Seit fast 20 Jahren werde ohne nennenswerte Honorarerhöhung gearbeitet. Niemand sonst arbeite für das Gehalt von 2004. Dabei mache die Wertschöpfung der deutschen Apotheken gerade 2 Prozent der Ausgaben der Gesetzlichen Krankenversicherung (GKV) aus. »Die Verwaltungsausgaben der GKV liegen bei 4,5 Prozent. Sie können sich überlegen, wer Kostentreiber ist. Wir alle zusammen sicher nicht«.
Lauterbachs Plan sei ein Almosen, eine Ohrfeige links und rechts. 50 Cent, das sei unglaublich. »Wir lösen die Probleme, die wir nicht geschaffen haben und das geht nicht zum Nulltarif.« Bei der Politik und den Krankenkassen gelte aber das Motto »billig, billiger, am billigsten«.
»Der Dank für all das, was wir in der Pandemie gemacht haben, ist die Honorarkürzung, die wir in diesem Jahr zum 1. Februar hinnehmen mussten. Das beste Arzneimittel wirkt nicht, wenn es falsch eingenommen wird.« Gute Arbeit verdiene auch gute Honorierung. Sonst gebe es keinen Nachwuchs. »Lassen Sie uns gemeinsam stark sein, gemeinsam laut sein und an einem Strang ziehen«, endete Funke.
Die Stadt Mainz ist nicht weit. Die Verbände kämpfen gemeinsam um die Apotheken vor Ort. Petra Engel-Djabarian, Pressesprecherin des Apothekerverbands Rheinland-Pfalz, war deshalb ebenfalls in Wiesbaden und betonte die Bedeutung für einen gemeinsamen Protest beider Bundesländer. Die Bundesregierung sorge nicht für faire Rahmenbedingungen und gerade auch die Pharmaziestudierenden benötigten Verlässlichkeit seitens der Politik und dürften sich nicht als Spielball von Sparzwängen sehen.
Foto: PZ/Isabel Weinert
Die politischen Vertreter von FDP, Linken, SPD und CDU bestätigten die Argumente der Standesvertreter, allerdings mit abweichenden Gewichtungen, was den Applaus der Demonstrierenden unterschiedlich ausfallen ließ.
Abschließend kam der Ministerpräsident des Landes Hessen zu Wort, Boris Rhein. »Es ist exakt der richtige Platz für Ihren Protest, denn mit Ihrem Protest finden Sie jemanden in der Staatskanzlei, der diesen ausdrücklich unterstützt«, so Rhein. Es sei noch nicht zu spät, müsse aber gehandelt werden.

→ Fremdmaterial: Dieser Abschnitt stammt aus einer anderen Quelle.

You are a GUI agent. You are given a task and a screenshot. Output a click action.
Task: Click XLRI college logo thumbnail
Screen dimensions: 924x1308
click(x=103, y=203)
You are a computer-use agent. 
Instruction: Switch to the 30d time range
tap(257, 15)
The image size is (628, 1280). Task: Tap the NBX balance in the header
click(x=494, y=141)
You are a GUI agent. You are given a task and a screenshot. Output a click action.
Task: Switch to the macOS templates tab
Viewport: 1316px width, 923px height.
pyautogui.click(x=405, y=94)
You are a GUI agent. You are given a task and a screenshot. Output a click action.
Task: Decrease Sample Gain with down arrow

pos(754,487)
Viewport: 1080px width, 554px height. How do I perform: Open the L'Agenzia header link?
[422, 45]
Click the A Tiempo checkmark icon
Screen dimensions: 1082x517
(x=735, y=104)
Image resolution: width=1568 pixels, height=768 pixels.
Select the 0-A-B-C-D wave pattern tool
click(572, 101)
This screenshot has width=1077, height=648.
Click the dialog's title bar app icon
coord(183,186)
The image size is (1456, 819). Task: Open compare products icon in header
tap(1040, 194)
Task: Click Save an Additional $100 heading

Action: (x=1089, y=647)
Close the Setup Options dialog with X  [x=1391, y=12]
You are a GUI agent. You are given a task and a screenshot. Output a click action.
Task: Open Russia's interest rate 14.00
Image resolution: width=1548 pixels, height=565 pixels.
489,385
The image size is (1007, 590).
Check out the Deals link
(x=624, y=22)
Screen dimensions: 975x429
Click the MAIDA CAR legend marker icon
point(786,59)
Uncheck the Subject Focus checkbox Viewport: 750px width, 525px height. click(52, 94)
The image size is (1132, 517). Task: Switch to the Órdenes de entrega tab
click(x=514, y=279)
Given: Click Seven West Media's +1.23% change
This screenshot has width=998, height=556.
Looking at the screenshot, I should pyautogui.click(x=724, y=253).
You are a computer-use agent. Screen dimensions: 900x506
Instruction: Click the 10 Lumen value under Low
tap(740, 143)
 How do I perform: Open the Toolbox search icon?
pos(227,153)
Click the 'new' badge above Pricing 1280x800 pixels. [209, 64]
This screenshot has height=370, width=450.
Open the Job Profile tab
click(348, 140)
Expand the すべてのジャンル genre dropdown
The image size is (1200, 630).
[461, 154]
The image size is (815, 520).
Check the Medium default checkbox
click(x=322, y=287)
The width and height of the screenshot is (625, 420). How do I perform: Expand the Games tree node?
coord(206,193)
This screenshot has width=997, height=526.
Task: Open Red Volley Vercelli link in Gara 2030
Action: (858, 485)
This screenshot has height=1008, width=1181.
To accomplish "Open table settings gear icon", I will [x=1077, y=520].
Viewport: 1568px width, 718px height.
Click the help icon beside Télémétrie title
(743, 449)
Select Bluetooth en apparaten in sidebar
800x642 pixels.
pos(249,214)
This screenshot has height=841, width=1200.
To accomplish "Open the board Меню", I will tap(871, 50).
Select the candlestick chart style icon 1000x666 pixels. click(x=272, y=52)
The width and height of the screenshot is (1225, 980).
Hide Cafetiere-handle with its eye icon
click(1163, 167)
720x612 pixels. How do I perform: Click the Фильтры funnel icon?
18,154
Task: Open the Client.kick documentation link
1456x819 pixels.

Die entsprechenden, von der derzeitigen Bundesregierung verabschiedeten Gesetze, die den enormen Problemen etwas entgegensetzen sollen, seien falsch, so der Ministerpräsident.
»Wir brauchen dringend wieder diversifizierte Lieferketten, wir brauchen widerstandsfähige Lieferketten, wir müssen den Standort Deutschland stärken, wir müssen den Standort Europa stärken. Wir müssen mindestens wieder die Apotheke Europas werden.« Es müsse das Gespräch stattfinden, über das, was wichtig und was nötig sei.
Der Apothekenprotest in Hessen – ein voller Erfolg. Nach zwei Stunden löste sich die Versammlung auf. Jetzt muss das Gesagte nur noch Gehör in Berlin finden.